Problem to solve:
Present the lines from the one containing "coordinates (560, 240)." through the one containing "Image resolution: width=2576 pixels, height=830", inclusive, as a Markdown table with the columns Row and Entry, where Row numbers each line and Entry holds the line itself. Omit any blank lines.

Data for review:
──────────────────────────────

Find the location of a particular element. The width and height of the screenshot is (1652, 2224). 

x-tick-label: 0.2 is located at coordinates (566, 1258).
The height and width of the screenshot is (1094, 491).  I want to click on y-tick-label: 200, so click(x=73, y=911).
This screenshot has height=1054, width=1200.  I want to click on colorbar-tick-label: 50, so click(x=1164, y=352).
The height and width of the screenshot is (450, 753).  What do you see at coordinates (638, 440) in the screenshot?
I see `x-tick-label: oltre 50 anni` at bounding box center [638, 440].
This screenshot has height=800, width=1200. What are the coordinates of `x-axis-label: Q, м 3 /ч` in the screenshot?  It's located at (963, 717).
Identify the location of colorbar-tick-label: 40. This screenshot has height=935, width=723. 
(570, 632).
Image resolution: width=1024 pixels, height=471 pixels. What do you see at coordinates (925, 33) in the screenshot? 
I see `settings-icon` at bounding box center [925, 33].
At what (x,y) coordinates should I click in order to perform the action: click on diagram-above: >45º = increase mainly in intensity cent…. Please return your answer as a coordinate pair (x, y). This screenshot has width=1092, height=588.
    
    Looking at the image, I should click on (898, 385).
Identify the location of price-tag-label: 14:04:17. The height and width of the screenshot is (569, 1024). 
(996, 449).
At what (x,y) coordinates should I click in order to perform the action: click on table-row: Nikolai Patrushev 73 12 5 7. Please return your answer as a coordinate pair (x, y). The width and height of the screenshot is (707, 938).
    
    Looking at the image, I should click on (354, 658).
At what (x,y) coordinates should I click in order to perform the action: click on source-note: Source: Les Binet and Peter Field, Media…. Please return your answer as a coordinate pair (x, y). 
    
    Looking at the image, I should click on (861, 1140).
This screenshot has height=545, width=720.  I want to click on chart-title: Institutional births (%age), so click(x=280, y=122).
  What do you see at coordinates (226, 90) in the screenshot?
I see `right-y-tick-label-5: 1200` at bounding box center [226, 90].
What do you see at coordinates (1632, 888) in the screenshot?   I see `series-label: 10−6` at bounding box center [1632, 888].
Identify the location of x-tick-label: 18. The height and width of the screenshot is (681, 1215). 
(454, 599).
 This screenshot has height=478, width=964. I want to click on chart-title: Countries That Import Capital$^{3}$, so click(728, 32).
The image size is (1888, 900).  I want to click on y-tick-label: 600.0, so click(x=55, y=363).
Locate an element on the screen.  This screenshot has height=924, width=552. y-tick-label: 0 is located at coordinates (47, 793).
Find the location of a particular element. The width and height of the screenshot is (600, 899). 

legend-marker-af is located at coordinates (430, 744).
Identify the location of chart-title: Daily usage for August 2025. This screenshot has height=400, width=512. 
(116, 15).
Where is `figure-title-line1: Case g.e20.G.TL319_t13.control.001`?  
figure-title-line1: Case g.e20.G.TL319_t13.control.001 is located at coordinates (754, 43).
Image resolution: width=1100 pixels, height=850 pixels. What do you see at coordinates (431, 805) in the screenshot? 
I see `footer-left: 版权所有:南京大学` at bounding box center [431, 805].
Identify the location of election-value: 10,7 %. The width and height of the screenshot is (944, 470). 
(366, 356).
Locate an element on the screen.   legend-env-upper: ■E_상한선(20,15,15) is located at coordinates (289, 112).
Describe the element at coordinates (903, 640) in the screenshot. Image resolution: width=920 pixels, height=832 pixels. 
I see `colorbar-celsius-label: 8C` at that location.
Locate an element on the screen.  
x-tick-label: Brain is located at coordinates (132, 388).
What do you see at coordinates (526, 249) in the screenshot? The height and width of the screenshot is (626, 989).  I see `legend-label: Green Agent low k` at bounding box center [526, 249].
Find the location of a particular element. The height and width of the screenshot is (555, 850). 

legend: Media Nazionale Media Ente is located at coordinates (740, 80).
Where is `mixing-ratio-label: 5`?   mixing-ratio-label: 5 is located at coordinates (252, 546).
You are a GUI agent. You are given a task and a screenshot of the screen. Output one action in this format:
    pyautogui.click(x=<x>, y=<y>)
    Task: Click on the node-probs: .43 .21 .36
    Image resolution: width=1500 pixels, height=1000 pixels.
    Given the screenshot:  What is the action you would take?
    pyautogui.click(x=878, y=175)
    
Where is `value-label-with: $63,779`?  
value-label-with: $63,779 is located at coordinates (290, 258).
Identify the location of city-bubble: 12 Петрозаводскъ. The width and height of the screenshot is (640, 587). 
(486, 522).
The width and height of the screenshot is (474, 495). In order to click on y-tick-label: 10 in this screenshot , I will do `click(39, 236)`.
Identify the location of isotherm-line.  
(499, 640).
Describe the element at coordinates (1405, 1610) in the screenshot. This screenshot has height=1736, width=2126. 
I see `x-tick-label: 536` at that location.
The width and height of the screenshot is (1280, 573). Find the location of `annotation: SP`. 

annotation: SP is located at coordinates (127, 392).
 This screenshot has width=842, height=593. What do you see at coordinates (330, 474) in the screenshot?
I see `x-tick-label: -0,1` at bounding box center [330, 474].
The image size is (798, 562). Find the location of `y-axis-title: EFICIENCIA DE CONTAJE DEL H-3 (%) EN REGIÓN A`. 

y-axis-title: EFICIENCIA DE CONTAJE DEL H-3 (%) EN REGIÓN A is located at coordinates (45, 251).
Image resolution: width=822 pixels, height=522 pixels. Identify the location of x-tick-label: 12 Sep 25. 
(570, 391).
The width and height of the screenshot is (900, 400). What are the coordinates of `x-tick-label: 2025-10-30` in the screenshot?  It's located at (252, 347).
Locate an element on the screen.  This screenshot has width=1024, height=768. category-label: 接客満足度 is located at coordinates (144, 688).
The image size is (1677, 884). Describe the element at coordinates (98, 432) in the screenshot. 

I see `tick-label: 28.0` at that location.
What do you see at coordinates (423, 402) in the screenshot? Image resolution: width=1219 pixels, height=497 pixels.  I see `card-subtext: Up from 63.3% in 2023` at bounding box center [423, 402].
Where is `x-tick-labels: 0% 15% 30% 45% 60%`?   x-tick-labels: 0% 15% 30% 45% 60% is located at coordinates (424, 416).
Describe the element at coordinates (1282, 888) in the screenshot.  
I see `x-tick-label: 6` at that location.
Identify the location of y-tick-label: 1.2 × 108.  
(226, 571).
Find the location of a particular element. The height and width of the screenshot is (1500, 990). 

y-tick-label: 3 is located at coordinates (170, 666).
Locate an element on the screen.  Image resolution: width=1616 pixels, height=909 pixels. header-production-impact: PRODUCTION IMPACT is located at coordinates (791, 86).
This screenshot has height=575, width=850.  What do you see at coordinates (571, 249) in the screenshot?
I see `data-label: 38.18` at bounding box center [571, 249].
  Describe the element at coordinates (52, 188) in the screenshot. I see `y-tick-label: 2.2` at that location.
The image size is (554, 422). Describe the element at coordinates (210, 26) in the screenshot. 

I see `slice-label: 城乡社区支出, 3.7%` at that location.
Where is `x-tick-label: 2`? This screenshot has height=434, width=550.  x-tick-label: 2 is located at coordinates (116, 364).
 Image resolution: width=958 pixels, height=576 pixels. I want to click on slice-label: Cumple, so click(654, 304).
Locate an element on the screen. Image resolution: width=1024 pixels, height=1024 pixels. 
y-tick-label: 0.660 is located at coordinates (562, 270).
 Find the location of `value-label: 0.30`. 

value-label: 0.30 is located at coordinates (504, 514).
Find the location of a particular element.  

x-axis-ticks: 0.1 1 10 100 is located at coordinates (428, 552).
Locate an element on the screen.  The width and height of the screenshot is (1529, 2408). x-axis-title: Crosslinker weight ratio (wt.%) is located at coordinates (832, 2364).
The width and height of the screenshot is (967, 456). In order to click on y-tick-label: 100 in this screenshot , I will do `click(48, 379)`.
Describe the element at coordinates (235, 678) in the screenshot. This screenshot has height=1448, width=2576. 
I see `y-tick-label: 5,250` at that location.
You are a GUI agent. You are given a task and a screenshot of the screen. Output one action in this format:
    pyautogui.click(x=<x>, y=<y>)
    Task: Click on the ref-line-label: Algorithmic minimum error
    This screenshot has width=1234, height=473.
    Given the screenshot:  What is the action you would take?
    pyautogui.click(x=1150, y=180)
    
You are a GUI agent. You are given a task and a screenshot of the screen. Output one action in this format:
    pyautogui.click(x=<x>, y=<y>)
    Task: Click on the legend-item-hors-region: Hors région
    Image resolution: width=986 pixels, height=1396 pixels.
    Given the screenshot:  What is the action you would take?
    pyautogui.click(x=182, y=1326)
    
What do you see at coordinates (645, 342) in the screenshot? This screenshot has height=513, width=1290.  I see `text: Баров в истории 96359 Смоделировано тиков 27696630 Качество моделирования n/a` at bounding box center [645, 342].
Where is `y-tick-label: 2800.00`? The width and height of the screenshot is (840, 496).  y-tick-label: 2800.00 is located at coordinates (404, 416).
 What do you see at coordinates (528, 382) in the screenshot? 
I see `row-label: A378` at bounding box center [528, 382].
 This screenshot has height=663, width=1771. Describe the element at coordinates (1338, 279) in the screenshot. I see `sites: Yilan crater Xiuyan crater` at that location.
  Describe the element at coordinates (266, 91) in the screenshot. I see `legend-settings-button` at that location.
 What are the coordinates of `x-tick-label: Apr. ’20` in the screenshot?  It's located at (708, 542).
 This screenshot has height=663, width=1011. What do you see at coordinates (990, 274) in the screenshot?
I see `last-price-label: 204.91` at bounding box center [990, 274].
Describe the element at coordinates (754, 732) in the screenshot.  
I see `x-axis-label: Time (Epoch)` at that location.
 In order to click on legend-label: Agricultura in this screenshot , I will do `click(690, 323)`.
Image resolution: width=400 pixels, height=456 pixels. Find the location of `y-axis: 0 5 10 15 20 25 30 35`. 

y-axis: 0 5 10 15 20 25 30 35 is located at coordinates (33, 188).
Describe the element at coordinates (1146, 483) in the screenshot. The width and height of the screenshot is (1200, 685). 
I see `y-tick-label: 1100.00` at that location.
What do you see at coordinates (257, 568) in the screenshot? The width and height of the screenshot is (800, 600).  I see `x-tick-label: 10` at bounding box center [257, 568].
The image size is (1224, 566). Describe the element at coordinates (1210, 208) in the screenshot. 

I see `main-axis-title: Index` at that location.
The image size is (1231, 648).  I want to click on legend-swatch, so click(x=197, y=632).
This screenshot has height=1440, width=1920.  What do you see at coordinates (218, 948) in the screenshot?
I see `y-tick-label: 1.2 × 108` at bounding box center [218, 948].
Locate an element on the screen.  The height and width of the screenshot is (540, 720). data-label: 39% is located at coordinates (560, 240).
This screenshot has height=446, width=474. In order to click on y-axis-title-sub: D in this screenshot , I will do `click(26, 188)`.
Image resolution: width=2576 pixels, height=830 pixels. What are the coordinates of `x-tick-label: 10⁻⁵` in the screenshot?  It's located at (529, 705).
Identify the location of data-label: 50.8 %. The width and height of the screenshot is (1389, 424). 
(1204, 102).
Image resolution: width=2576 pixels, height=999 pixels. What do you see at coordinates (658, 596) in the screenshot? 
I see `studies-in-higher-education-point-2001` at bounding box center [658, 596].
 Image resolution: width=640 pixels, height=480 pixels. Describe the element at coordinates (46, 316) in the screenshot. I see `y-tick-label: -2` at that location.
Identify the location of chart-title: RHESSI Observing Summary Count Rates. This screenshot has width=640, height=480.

──────────────────────────────

Result:
| Row | Entry |
|---|---|
| 1 | Locate an element on the screen.  The height and width of the screenshot is (540, 720). data-label: 39% is located at coordinates (560, 240). |
| 2 | This screenshot has height=446, width=474. In order to click on y-axis-title-sub: D in this screenshot , I will do `click(26, 188)`. |
| 3 | Image resolution: width=2576 pixels, height=830 pixels. What are the coordinates of `x-tick-label: 10⁻⁵` in the screenshot?  It's located at (529, 705). |